* [PROBLEM DESCRIPTION]: Each line of the data that includes the string "options" is to be copied out.

(PROVIDED RECORDS Opens)

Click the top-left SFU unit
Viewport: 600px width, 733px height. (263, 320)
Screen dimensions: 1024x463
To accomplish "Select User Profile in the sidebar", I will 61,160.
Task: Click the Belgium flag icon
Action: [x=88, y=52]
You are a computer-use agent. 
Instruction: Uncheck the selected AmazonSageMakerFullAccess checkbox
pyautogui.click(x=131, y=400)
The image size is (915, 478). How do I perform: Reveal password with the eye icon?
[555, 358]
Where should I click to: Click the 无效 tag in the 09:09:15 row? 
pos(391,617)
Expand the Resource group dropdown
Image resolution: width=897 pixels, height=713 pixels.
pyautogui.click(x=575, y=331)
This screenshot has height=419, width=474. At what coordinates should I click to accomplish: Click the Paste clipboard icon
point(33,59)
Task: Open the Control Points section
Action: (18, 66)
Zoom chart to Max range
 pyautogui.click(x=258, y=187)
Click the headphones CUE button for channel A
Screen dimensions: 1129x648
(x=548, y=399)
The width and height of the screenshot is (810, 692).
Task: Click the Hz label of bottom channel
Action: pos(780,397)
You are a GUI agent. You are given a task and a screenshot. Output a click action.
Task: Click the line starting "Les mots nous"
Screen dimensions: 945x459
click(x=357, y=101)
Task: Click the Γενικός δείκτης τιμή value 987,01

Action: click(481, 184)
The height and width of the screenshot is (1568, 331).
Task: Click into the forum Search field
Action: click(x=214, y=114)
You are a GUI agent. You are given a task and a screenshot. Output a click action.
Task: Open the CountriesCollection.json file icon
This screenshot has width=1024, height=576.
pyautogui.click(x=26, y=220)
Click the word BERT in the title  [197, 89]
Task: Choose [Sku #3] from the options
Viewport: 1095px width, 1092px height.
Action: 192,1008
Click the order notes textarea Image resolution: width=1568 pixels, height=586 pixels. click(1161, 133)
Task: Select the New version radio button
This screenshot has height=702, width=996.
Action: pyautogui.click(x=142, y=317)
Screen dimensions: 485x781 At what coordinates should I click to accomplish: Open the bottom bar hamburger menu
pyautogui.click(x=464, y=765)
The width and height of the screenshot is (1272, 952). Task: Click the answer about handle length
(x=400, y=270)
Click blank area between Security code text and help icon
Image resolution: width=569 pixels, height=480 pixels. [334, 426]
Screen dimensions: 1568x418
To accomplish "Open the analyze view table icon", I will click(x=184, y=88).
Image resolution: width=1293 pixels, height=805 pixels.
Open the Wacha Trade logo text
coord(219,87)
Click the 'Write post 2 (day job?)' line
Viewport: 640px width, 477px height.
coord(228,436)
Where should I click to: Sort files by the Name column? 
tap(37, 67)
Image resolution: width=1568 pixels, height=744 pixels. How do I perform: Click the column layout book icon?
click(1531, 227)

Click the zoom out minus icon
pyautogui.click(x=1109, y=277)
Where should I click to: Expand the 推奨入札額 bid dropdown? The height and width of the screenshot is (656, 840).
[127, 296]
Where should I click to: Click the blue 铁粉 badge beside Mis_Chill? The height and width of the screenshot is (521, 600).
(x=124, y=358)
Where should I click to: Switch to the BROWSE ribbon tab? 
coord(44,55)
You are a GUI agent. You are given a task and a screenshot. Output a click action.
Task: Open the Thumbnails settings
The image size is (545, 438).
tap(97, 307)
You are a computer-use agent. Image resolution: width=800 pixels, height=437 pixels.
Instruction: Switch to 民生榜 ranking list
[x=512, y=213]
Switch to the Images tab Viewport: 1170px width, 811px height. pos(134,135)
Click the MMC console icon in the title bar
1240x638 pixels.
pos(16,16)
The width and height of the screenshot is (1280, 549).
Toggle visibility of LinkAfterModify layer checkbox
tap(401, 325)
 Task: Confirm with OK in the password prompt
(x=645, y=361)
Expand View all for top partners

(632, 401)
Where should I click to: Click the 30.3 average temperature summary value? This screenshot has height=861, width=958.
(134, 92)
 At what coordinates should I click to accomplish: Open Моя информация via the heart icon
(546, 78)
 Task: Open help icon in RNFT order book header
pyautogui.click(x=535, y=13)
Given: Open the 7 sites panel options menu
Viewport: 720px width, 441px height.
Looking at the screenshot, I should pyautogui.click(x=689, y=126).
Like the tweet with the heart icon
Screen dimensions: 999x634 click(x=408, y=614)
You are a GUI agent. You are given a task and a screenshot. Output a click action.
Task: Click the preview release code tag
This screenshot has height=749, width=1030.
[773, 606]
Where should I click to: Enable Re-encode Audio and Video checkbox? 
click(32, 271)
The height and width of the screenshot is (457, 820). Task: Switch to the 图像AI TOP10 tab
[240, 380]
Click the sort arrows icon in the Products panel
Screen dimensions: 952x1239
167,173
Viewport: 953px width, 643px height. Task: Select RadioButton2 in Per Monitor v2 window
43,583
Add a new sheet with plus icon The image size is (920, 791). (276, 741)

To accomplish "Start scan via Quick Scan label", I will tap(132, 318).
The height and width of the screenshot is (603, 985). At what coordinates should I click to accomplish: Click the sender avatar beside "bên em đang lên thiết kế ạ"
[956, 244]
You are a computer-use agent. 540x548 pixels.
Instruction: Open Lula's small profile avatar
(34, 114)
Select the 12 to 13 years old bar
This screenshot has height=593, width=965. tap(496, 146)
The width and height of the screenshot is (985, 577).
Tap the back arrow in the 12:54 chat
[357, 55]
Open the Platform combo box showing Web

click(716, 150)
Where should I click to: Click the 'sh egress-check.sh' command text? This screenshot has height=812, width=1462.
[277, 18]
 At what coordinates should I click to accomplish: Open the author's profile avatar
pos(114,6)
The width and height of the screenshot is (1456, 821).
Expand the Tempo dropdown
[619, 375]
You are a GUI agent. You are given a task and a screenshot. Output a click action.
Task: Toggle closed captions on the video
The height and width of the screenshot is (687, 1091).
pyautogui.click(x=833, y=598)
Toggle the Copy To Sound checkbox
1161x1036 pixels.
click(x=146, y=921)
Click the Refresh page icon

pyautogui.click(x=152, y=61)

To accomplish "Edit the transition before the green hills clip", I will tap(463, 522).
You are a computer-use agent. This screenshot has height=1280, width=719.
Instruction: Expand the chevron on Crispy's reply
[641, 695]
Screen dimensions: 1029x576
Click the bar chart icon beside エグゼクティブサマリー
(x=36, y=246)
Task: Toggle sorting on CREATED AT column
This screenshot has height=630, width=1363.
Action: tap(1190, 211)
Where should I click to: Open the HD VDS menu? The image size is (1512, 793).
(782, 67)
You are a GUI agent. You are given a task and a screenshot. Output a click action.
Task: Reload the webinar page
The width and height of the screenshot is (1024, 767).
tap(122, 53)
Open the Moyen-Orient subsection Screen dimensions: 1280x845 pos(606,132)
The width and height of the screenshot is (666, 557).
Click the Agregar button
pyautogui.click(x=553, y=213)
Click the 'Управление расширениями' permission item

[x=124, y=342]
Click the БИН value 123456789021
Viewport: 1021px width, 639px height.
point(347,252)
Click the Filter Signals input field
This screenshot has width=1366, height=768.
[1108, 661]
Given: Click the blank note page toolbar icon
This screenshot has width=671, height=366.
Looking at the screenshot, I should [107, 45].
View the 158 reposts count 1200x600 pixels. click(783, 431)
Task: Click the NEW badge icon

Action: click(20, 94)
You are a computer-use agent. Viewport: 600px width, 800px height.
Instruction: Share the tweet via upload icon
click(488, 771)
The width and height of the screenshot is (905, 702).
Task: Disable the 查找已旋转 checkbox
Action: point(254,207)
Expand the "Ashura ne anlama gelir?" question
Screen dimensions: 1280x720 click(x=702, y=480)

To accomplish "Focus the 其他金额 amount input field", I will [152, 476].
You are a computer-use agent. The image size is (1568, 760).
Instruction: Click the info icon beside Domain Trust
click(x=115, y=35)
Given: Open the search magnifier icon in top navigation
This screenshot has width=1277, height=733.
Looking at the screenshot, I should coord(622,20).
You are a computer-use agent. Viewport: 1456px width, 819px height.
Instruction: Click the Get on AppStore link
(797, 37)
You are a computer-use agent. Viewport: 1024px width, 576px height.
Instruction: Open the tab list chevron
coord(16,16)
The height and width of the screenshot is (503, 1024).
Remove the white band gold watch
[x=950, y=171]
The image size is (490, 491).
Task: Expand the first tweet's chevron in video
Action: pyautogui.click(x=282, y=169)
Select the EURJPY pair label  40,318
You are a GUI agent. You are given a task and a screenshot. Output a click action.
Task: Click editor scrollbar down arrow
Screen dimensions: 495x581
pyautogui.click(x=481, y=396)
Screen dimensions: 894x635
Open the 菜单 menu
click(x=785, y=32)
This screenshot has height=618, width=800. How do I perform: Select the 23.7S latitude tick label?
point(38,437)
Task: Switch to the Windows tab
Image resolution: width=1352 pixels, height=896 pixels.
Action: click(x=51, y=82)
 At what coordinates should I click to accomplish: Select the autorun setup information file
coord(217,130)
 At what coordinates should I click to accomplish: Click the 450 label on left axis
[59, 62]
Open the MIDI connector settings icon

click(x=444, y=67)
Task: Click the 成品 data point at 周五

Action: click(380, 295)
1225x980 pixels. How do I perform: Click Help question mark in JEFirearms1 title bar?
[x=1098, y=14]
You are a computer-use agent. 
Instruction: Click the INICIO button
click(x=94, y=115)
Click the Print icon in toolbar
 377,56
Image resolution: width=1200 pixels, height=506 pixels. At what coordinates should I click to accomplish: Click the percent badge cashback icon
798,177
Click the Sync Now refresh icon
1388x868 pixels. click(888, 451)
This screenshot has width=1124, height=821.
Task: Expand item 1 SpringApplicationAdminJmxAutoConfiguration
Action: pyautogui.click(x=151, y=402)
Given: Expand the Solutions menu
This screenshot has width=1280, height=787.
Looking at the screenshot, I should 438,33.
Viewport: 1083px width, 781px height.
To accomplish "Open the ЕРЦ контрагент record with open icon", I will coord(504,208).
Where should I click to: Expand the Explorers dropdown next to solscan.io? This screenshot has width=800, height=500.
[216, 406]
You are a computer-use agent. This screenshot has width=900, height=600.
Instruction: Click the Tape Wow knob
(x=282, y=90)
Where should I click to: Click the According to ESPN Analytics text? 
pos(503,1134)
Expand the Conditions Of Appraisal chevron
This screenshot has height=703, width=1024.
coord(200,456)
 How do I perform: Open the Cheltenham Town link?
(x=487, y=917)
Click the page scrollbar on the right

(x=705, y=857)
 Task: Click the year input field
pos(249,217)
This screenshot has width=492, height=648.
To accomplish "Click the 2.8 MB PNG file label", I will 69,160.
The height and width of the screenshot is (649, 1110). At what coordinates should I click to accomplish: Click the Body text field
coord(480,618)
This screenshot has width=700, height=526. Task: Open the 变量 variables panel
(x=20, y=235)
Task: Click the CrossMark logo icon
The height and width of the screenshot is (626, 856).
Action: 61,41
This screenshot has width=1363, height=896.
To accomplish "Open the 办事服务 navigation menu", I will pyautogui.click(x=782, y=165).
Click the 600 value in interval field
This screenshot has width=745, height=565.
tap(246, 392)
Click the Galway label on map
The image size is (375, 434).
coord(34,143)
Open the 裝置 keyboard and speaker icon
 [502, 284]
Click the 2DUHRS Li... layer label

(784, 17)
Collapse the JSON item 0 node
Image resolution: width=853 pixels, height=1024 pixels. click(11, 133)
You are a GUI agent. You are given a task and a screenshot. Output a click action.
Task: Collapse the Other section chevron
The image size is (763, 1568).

(PROVIDED RECORDS Closes)

* [RESULT BELOW]:
Task: Choose [Sku #3] from the options
Given: Open the 7 sites panel options menu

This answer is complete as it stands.